Request:
Collect every line in the entries below that contains the word "circular" and copy each one out in full.
/---
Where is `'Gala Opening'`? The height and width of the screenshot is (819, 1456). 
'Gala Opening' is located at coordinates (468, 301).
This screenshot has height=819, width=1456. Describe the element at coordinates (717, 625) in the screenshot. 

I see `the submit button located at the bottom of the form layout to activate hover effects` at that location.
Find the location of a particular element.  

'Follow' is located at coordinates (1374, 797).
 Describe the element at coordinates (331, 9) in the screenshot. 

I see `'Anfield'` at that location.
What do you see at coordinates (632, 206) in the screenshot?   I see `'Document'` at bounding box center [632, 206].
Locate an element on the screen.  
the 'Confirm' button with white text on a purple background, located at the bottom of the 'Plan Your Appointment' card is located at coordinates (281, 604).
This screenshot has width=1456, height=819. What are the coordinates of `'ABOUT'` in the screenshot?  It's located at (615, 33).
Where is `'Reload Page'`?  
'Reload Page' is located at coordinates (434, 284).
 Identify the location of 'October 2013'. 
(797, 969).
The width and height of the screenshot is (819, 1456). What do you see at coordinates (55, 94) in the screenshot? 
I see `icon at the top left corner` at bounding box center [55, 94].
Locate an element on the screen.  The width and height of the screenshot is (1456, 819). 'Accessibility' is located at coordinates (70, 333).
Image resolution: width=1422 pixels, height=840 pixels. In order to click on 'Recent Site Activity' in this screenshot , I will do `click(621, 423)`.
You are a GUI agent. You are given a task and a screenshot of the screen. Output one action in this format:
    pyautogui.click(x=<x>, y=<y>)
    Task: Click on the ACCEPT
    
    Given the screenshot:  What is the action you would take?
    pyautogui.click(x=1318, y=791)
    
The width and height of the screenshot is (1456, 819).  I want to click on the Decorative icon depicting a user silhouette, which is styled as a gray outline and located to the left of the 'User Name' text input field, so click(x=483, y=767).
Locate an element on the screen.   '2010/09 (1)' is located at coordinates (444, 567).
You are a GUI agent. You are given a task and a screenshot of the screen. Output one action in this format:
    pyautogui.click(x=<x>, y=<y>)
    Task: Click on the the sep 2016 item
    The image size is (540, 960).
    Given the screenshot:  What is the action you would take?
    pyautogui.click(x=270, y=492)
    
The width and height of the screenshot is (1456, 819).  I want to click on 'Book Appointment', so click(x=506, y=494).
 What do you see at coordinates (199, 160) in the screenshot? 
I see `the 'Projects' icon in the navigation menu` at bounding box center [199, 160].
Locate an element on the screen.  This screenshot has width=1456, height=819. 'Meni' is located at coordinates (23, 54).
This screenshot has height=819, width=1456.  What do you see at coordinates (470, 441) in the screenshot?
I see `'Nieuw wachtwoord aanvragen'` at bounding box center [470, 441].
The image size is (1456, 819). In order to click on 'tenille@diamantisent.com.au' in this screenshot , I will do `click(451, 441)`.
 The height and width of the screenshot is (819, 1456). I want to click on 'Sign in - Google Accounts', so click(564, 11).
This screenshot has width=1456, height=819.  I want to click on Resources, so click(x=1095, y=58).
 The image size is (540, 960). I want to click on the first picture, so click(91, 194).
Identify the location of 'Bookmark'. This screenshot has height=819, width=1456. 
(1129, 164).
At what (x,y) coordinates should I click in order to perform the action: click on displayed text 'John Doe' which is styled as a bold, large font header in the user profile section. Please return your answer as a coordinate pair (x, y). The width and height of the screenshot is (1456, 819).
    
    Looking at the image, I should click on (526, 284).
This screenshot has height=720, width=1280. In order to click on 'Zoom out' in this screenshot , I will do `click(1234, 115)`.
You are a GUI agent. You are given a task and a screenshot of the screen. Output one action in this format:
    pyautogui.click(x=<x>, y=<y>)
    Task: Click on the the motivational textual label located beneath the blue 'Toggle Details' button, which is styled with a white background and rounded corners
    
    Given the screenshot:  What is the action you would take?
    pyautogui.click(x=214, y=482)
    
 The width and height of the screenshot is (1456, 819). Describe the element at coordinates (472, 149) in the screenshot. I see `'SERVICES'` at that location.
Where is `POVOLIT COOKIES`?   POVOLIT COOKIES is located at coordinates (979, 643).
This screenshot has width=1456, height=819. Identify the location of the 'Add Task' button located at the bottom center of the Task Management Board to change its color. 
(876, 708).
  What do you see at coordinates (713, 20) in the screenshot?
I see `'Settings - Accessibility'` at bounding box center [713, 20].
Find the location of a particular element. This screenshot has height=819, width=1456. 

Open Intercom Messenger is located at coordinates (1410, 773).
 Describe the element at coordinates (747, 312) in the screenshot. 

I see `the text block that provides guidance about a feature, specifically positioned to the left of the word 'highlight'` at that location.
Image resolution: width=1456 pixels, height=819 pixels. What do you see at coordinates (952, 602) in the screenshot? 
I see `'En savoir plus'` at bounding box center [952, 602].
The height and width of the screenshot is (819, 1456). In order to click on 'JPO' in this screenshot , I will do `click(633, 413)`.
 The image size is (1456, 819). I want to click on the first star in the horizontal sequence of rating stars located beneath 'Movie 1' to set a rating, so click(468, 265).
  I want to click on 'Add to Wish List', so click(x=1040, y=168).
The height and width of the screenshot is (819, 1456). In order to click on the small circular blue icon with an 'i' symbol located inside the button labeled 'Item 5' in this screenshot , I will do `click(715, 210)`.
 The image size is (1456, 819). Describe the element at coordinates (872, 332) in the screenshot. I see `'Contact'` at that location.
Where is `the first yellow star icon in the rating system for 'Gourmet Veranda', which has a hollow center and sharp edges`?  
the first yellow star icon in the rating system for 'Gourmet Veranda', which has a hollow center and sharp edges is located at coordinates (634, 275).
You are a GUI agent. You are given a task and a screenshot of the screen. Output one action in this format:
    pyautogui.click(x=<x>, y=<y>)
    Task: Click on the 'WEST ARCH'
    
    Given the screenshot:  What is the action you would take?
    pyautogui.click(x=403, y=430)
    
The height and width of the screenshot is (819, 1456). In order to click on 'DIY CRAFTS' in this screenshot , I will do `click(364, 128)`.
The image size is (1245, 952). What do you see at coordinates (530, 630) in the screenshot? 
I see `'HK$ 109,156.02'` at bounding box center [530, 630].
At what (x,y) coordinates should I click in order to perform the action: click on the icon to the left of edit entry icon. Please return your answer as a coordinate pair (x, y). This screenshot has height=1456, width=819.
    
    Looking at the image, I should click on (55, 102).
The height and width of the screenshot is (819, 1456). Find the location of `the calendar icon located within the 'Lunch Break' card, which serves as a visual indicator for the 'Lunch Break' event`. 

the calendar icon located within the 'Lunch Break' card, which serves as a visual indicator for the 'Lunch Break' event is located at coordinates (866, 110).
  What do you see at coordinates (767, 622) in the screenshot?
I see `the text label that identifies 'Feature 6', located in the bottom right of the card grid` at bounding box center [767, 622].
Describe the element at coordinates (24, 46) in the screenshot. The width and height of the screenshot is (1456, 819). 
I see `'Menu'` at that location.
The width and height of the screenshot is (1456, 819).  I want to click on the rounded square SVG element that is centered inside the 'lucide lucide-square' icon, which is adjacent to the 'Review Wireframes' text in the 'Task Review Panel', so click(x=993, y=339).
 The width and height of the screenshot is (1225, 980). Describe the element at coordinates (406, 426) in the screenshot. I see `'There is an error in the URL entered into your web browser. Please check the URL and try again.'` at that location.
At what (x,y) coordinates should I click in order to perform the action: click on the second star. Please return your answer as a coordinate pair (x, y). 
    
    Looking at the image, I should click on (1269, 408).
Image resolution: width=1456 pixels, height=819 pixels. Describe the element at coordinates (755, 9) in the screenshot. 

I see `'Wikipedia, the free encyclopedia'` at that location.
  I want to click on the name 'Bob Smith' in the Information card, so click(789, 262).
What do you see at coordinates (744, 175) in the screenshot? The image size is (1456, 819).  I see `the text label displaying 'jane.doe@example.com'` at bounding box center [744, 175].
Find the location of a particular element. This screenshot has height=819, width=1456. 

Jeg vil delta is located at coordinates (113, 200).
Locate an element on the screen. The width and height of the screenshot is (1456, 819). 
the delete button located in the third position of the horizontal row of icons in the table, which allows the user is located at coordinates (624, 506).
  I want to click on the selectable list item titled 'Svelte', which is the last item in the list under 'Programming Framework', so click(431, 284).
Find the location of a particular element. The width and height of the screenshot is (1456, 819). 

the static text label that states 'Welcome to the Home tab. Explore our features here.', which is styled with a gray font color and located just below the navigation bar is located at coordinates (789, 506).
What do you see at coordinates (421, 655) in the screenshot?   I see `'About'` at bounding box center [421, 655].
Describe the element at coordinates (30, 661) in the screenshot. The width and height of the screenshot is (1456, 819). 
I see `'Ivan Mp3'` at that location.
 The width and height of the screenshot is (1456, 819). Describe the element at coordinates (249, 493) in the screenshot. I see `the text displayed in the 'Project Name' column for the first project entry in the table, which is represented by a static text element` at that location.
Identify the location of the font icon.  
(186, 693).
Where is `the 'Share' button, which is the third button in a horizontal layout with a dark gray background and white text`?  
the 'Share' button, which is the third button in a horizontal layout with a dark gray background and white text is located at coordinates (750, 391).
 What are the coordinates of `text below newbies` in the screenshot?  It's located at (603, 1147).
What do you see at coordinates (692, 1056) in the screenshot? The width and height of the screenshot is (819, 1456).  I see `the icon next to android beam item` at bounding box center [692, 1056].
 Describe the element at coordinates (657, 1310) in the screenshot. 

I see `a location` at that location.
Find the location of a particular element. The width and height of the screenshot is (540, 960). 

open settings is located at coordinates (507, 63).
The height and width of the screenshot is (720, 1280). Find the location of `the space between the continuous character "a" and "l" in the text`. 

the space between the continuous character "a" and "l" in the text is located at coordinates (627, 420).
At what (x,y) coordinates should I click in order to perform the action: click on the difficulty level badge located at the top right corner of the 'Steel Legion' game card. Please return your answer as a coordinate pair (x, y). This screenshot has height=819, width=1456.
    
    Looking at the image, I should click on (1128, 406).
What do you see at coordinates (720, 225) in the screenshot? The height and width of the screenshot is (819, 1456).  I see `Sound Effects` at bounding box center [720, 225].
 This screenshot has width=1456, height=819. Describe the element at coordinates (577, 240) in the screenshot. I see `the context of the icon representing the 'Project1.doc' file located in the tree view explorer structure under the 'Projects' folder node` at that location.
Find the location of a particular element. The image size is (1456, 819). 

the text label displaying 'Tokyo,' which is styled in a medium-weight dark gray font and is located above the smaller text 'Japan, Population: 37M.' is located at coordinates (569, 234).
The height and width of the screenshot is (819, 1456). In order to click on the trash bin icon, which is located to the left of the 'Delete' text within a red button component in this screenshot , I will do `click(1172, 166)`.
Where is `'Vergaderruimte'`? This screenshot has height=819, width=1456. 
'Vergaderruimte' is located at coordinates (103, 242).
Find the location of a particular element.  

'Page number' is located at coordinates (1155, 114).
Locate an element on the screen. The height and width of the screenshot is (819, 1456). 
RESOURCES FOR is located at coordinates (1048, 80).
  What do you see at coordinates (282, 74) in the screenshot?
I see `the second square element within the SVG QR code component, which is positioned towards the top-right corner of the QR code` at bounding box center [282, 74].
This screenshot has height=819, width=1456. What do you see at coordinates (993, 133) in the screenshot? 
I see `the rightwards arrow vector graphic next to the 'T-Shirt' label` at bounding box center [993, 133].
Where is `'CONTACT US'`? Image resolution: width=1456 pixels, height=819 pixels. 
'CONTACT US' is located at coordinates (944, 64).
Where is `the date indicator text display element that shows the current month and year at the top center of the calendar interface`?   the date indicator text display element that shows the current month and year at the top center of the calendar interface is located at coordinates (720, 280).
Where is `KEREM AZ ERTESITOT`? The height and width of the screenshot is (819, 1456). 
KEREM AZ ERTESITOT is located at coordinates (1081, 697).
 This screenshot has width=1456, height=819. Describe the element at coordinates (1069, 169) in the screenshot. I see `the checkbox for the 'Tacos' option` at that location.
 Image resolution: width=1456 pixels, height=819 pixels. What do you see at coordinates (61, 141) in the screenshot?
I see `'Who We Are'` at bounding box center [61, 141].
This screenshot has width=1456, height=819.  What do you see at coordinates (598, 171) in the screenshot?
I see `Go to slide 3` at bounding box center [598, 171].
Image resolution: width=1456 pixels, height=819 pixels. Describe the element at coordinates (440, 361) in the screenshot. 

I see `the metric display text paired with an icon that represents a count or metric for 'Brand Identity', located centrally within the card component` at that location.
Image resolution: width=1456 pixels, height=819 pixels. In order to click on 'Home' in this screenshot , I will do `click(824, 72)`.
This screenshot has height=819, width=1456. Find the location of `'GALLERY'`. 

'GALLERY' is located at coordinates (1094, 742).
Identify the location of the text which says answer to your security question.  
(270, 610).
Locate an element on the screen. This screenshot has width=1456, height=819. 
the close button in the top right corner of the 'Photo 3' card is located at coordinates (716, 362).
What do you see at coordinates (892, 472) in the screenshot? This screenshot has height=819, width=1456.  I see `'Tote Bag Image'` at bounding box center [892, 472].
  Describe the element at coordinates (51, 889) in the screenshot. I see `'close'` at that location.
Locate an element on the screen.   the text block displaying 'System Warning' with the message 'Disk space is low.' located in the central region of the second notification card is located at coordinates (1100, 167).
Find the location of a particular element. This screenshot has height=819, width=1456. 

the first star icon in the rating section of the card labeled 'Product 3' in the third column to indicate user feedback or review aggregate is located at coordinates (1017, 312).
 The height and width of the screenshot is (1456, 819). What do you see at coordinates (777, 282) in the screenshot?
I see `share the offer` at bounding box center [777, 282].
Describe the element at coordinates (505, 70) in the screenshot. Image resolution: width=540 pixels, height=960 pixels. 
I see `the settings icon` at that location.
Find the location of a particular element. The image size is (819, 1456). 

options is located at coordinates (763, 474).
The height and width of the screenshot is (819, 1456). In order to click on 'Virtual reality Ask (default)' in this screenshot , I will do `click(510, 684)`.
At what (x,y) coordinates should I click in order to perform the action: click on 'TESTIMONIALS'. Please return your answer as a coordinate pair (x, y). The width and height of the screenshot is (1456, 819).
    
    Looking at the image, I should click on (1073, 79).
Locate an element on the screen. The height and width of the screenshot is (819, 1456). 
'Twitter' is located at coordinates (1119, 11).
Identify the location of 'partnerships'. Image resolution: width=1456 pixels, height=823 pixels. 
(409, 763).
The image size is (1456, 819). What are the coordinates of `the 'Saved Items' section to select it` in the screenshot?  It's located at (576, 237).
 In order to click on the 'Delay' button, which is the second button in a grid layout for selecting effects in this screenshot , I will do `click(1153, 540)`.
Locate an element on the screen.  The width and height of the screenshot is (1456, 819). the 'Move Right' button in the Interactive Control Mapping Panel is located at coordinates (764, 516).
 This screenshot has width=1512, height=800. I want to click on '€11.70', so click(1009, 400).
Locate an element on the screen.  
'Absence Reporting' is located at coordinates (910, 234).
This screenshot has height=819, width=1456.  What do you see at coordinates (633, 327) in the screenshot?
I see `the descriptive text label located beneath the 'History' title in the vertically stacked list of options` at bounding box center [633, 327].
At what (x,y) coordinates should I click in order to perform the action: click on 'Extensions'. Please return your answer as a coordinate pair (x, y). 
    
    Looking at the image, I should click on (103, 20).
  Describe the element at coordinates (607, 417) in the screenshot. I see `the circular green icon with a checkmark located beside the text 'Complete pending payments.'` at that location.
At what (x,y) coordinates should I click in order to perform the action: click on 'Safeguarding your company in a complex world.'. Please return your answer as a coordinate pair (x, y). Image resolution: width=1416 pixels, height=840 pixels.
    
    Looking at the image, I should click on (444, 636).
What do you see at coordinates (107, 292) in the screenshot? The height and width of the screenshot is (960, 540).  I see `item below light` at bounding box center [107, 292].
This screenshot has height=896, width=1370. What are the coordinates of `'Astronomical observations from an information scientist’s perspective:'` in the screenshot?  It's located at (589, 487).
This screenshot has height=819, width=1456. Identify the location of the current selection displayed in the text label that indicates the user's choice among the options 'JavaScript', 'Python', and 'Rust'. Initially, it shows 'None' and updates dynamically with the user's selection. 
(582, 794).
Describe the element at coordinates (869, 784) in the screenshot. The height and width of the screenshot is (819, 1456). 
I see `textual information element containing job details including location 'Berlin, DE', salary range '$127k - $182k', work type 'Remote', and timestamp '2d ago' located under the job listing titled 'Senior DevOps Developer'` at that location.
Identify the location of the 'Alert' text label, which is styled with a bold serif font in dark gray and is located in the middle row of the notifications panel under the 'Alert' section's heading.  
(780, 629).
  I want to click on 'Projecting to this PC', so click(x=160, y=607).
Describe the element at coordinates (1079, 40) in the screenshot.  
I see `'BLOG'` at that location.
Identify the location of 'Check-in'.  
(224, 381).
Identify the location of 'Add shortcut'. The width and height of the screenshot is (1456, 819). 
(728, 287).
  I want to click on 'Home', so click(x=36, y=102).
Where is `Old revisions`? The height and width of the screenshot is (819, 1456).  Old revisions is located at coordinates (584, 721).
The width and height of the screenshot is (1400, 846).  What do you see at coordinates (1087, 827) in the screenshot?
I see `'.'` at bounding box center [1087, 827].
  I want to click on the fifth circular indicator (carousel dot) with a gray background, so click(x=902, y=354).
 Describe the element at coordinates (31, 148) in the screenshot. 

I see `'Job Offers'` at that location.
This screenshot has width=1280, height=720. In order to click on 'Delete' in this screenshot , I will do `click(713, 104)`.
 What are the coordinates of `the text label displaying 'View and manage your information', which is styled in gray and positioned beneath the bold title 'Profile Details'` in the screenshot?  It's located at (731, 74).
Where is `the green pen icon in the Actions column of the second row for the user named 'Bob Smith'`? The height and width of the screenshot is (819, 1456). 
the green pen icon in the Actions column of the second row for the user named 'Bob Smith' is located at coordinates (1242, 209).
\---
Answer to the problem:
The height and width of the screenshot is (819, 1456). In order to click on the small circular blue icon with an 'i' symbol located inside the button labeled 'Item 5' in this screenshot , I will do `click(715, 210)`.
  Describe the element at coordinates (607, 417) in the screenshot. I see `the circular green icon with a checkmark located beside the text 'Complete pending payments.'` at that location.
  I want to click on the fifth circular indicator (carousel dot) with a gray background, so click(x=902, y=354).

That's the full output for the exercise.